■ 本文:
住宅ローンを滞納すると最終的に物件は競売にかけられてしまいます。しかし競売になるまでの間に取れる対策として、任意売却という方法があります。
競売の場合、市場価格の6~7割程度での売却となることが多いですが、任意売却は相場に近い価格での売却を目指すことが可能です。
本記事では、住宅ローンを完済できそうにない方に向けて、任意売却についてご紹介していきます。
これを読めば、競売を避けて物件を売却する方法がわかります。
- 任意売却と競売の違い
- 任意売却のメリット・デメリット
- 任意売却の流れとコツ
1.任意売却とは

まずは任意売却とはどのような売却手段なのかについて、以下の順番に解説します。
- 任意売却とは住宅ローンを完済しなくとも家を売却できる方法
- 競売との違い
それでは詳しく見ていきましょう。
1-1.任意売却とは住宅ローンを完済しなくとも家を売却できる方法
任意売却とは、通常、住宅ローンを完済しなければ売却できない不動産売却について、金融機関などの債権者と交渉することで、住宅ローンを完済しなくとも売却できるようにする方法を指します。
売却時に住宅ローンを完済する必要があるのは、住宅ローンを組む際に、対象の物件に抵当権を設定しているからです。
ローンを借りる側が貸す側へ不動産を担保に出すときに設定される権利
通常の売却方法では、抵当権は、基本的に住宅ローンを完済しないと抹消できません。
一方、任意売却では、売却資金や自己資金で住宅ローンを完済しなくても、債権者である金融機関などの承諾を得て抵当権を抹消してもらい、家を売却できます。
任意売却は、売却したお金を返済に充てても完済できない場合に選択肢に上がってくる売却方法と考えておくとよいでしょう。
ただし、債権者の合意を得られなければ任意売却はできないため、注意が必要です。
1-2.競売との違い
任意売却が債権者と交渉しながら売却を進める方法であるのに対し、競売は法的な強制処分であるという違いがあります。

■ 提供された記録:

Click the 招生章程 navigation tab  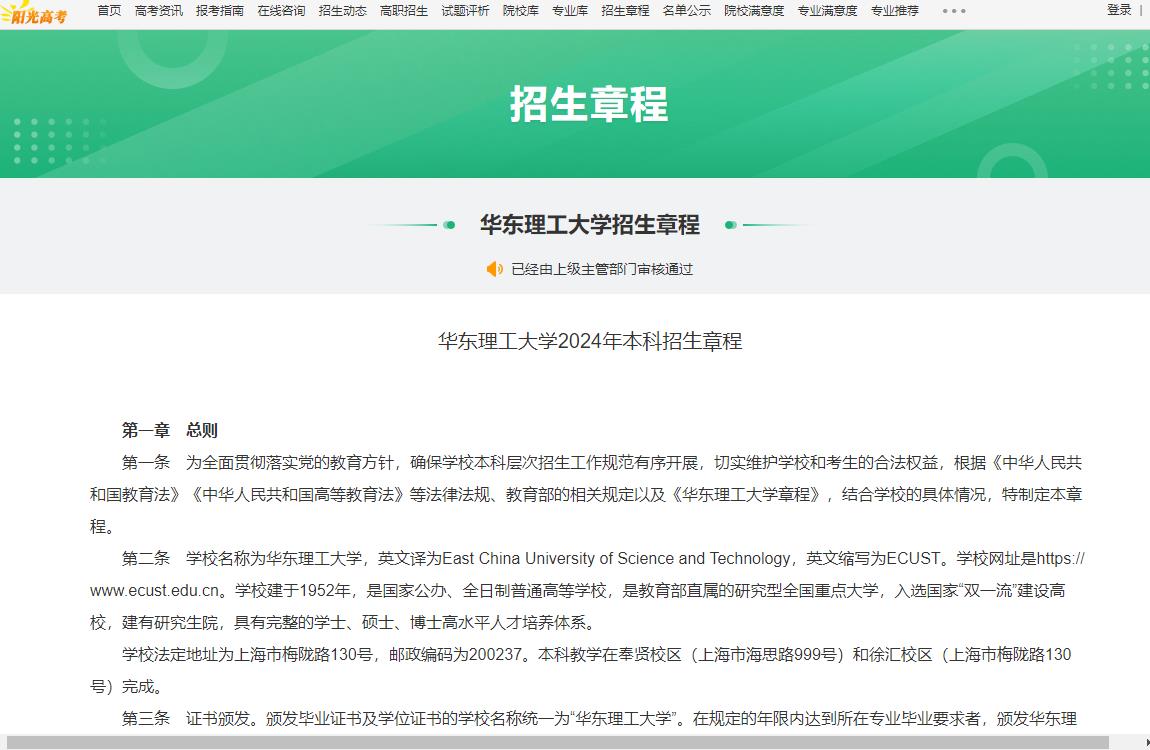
==
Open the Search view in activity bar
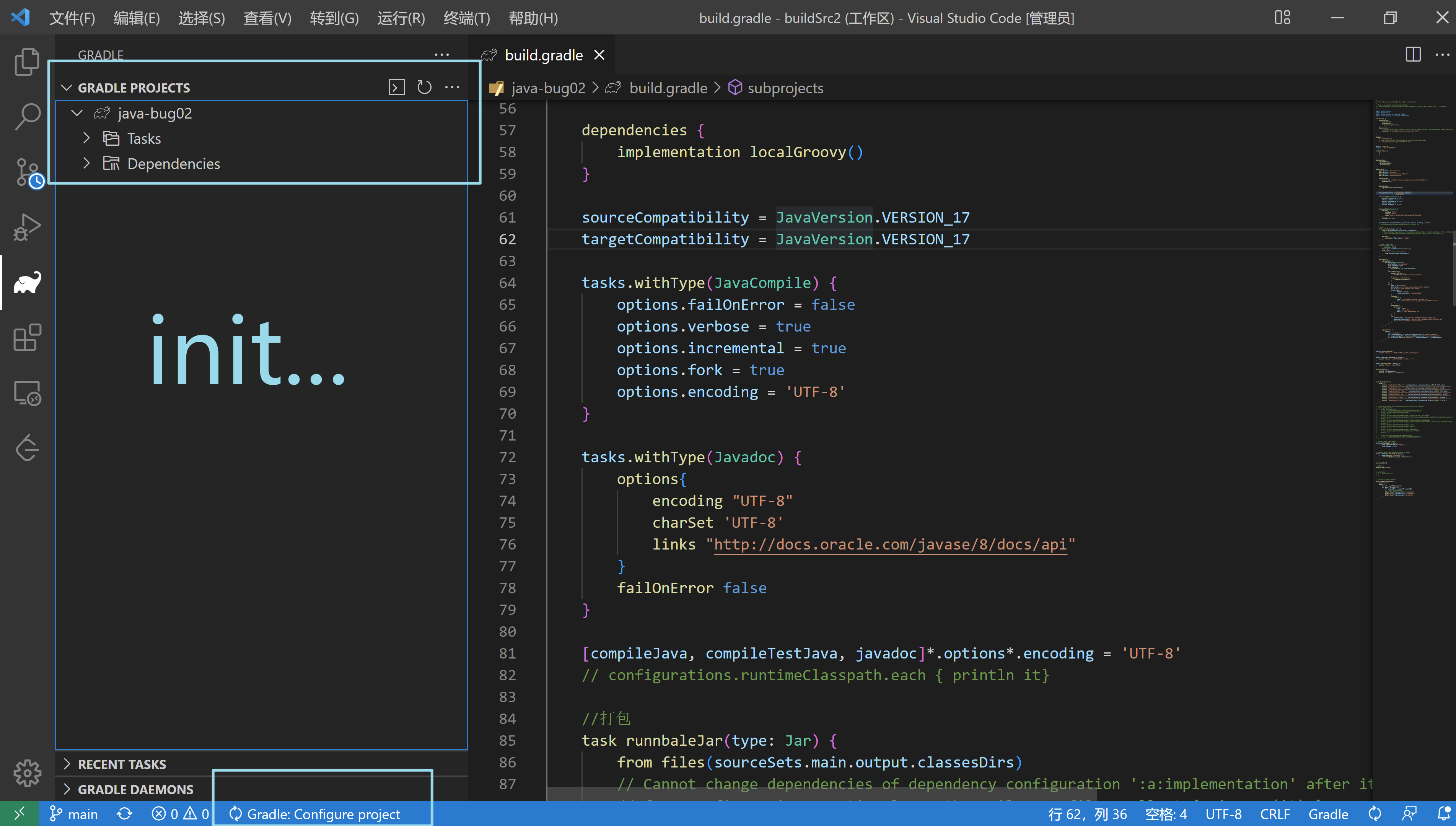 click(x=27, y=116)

■ 実施する作業:
1 > 任意売却についての本文のうち、「- 任意売却とは住宅ローンを完済しなくとも家を売却できる方法」から「ただし、債権者の合意を得られなければ任意売却はできないため、注意が必要です。」に至るまでを、一字一句違えずに書き写してください。
2 > 任意売却についての本文を2文で要約してください。
3 > 任意売却についての本文を、最後の文の後から書き継いでください。
記録は、任意売却についての本文とは別個の資料です。

■ 作業の結果:
1 >
- 任意売却とは住宅ローンを完済しなくとも家を売却できる方法
- 競売との違い
それでは詳しく見ていきましょう。
1-1.任意売却とは住宅ローンを完済しなくとも家を売却できる方法
任意売却とは、通常、住宅ローンを完済しなければ売却できない不動産売却について、金融機関などの債権者と交渉することで、住宅ローンを完済しなくとも売却できるようにする方法を指します。
売却時に住宅ローンを完済する必要があるのは、住宅ローンを組む際に、対象の物件に抵当権を設定しているからです。
ローンを借りる側が貸す側へ不動産を担保に出すときに設定される権利
通常の売却方法では、抵当権は、基本的に住宅ローンを完済しないと抹消できません。
一方、任意売却では、売却資金や自己資金で住宅ローンを完済しなくても、債権者である金融機関などの承諾を得て抵当権を抹消してもらい、家を売却できます。
任意売却は、売却したお金を返済に充てても完済できない場合に選択肢に上がってくる売却方法と考えておくとよいでしょう。
ただし、債権者の合意を得られなければ任意売却はできないため、注意が必要です。

2 > 任意売却とは、債権者である金融機関などと交渉して承諾を得ることで、住宅ローンを完済しなくても抵当権を抹消してもらい家を売却できる方法であり、債権者の合意が得られなければ行えない。競売が法的な強制処分で市場価格の6~7割程度での売却となることが多いのに対し、任意売却は相場に近い価格での売却を目指すことができる。

3 >
住宅ローンの返済が滞ってしまった場合、一定の手続きを経て、競売手続きへと進むことになります。
具体的には、住宅ローンの返済が数か月滞ると、抵当権の効力を行使して対象の家が差し押さえられ、競売にかけられます。
競売が開始されると、入札希望者が希望価格をつけ、最も高い価格を入札した方が落札することになります。しかし、競売は落札した後も強瀬退去の手続きなどしなければならないことも多く、市場の相場より安く、6~7割程度の価格となるのが一般的です。
また、競売費用を負担する必要があるほか、遅延金など上乗せされるため、借入金が膨らんでしまうといった問題もあります。
一方、任意売却であれば債権者の同意が得られた場合、相場に近い価格での売却を目指すことも可能です。
2.任意売却のメリット

つづいて、任意売却にはどのようなメリットがあるのかを詳しく見ていきましょう。
任意売却のメリットは以下の通りです。
- 所有者の情報は非公開
- 引っ越し費用を売却資金から捻出できる可能性がある
- 引っ越し日や売却金額を相談できる
以下、それぞれについて解説します。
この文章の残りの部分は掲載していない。